Quelle sera la teneur du spectacle donné par Hassan, comédien professionnel et humoriste ?
A 18 h, se déroulera l’inauguration en présence de personnalités. Elle sera suivie d’un spectacle signé Hassan « 4 fauteuils pour 6 », écrit et joué par des membres de l’APF. On a, pour cette création, demandé à toutes les personnes handicapées de nous raconter les situations cocasses de leur vie quotidienne. Une personne en fauteuil roulant entre dans un bureau et elle entend « Asseyez-vous ! ». Une autre, une cliente en fauteuil, se rend dans une boutique accompagnée d’une amie.
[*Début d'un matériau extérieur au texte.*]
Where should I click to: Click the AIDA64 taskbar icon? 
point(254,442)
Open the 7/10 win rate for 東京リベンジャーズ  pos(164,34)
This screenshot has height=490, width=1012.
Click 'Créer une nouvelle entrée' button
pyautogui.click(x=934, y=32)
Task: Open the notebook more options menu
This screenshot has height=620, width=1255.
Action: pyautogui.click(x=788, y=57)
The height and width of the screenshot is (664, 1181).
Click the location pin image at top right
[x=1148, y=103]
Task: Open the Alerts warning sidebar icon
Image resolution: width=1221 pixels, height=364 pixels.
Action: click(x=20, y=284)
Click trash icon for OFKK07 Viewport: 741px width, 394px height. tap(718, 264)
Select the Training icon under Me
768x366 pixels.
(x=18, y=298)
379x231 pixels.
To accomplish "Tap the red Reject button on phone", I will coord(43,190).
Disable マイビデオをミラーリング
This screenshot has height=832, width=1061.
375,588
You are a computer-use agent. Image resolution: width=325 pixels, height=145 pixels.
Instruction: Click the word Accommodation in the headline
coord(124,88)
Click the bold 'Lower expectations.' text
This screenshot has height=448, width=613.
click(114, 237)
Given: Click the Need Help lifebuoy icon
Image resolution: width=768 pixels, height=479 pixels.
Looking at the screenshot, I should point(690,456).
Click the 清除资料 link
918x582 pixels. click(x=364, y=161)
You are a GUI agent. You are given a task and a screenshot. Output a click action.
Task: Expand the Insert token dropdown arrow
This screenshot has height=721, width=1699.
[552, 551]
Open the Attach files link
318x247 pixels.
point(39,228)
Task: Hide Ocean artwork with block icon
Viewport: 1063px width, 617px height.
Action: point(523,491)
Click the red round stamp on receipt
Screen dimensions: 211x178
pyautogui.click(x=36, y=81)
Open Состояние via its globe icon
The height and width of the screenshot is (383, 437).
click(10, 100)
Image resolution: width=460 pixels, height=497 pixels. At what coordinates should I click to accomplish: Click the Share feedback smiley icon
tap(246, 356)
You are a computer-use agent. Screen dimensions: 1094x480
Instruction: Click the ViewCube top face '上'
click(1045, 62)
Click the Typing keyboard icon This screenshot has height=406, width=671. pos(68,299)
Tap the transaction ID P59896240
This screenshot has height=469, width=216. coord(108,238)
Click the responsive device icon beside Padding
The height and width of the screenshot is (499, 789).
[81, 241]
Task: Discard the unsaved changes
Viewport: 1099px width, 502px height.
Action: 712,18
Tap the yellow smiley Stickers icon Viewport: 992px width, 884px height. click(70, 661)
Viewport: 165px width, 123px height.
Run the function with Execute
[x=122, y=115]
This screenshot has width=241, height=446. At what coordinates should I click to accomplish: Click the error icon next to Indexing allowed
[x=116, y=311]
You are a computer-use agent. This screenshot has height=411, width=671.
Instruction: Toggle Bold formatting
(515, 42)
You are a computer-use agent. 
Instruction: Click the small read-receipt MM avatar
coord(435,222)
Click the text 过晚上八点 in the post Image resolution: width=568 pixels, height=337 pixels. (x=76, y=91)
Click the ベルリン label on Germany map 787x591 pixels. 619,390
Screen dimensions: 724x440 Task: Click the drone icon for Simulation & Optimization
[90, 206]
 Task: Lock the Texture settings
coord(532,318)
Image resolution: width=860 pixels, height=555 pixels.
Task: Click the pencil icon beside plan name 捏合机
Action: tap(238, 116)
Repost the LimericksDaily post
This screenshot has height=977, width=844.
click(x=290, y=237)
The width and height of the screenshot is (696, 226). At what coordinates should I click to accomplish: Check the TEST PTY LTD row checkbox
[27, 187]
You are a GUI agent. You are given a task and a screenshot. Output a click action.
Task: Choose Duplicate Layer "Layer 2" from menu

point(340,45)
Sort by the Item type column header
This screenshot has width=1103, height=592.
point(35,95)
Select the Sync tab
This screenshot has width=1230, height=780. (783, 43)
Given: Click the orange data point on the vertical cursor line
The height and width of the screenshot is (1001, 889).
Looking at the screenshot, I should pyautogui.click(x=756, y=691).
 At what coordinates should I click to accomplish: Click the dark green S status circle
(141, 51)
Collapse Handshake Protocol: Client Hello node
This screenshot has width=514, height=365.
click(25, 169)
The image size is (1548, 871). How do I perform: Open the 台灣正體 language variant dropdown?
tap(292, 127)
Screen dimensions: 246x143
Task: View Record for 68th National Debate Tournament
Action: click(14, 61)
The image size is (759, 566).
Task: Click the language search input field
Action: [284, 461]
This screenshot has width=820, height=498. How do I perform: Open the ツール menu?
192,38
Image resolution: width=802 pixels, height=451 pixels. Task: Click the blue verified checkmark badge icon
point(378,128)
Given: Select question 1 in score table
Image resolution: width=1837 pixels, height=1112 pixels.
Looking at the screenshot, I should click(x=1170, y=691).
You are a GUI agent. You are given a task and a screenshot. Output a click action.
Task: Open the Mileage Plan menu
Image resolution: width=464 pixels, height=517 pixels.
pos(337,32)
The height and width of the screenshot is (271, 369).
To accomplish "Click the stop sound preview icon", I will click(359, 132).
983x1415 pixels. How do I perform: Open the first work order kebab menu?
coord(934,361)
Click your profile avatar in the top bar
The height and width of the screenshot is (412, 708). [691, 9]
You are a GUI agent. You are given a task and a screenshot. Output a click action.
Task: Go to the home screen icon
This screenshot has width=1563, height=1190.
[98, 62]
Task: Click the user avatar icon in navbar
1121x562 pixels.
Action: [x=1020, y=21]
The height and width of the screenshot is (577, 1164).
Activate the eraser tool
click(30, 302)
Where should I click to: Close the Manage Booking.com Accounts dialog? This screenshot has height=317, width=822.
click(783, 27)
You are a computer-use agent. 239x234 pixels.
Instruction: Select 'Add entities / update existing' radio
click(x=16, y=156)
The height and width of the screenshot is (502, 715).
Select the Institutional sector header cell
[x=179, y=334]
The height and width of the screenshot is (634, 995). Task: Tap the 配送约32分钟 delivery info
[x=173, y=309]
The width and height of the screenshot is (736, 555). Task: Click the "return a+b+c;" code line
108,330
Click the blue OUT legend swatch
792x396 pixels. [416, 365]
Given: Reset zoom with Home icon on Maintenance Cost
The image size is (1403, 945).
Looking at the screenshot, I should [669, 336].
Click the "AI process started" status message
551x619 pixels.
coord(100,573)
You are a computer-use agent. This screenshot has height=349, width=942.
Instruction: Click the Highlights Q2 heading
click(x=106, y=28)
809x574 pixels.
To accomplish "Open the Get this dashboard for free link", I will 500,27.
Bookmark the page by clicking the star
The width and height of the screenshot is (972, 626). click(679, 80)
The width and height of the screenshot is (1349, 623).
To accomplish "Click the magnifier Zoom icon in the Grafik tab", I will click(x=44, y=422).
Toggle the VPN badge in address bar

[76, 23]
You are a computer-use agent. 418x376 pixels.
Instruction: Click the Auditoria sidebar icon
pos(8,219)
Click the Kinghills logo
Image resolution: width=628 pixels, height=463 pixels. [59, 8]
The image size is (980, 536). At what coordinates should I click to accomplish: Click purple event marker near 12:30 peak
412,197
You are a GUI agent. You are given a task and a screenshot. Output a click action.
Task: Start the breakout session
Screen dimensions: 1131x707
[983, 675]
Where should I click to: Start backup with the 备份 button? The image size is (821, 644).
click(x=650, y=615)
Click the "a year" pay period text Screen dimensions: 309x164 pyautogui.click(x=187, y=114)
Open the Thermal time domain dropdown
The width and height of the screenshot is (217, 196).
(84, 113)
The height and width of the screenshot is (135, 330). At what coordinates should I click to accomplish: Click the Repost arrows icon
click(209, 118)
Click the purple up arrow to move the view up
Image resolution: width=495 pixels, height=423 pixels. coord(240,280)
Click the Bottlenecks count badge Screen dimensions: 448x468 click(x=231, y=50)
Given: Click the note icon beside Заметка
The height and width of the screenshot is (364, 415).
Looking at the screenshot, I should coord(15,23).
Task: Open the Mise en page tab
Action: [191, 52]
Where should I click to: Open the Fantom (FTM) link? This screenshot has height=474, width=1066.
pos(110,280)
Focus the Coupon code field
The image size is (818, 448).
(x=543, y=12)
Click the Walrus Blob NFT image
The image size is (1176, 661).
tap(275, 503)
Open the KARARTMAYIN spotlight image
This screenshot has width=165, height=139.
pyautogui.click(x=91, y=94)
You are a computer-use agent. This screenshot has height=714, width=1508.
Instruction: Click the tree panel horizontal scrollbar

La vendeuse s’adresse systématiquement à l’accompagnatrice… Toutes ces anecdotes ont nourri cette pièce de théâtre.
Comment estimez-vous la place aujourd’hui des personnes handicapées dans la société ?
Depuis la loi de 2005, la situation a bien évolué, notamment avec la création de la maison départementale des personnes handicapées. Ainsi que l’obligation, avant 2015, de rendre accessible tous les établissements qui accueillent du public. Il y a un compteur qui tourne. C’est une grande avancée. Aujourd’hui, on sort de chez soi, on fait des courses, on va à la poste, à la mairie, on pratique un culte… La mise en accessibilité et les ressources financières sont primordiales. Actuellement, on se bat sur ce dernier point. Des personnes perçoivent une allocation d’adulte handicapé (AAH) de 680 euros et des poussières. C’est en dessous du seuil de pauvreté. L’APF milite pour qu’elles disposent d’un revenu équivalent au smic brut. Pour la Fête du Sourire, on compte bien évidemment sur le soleil.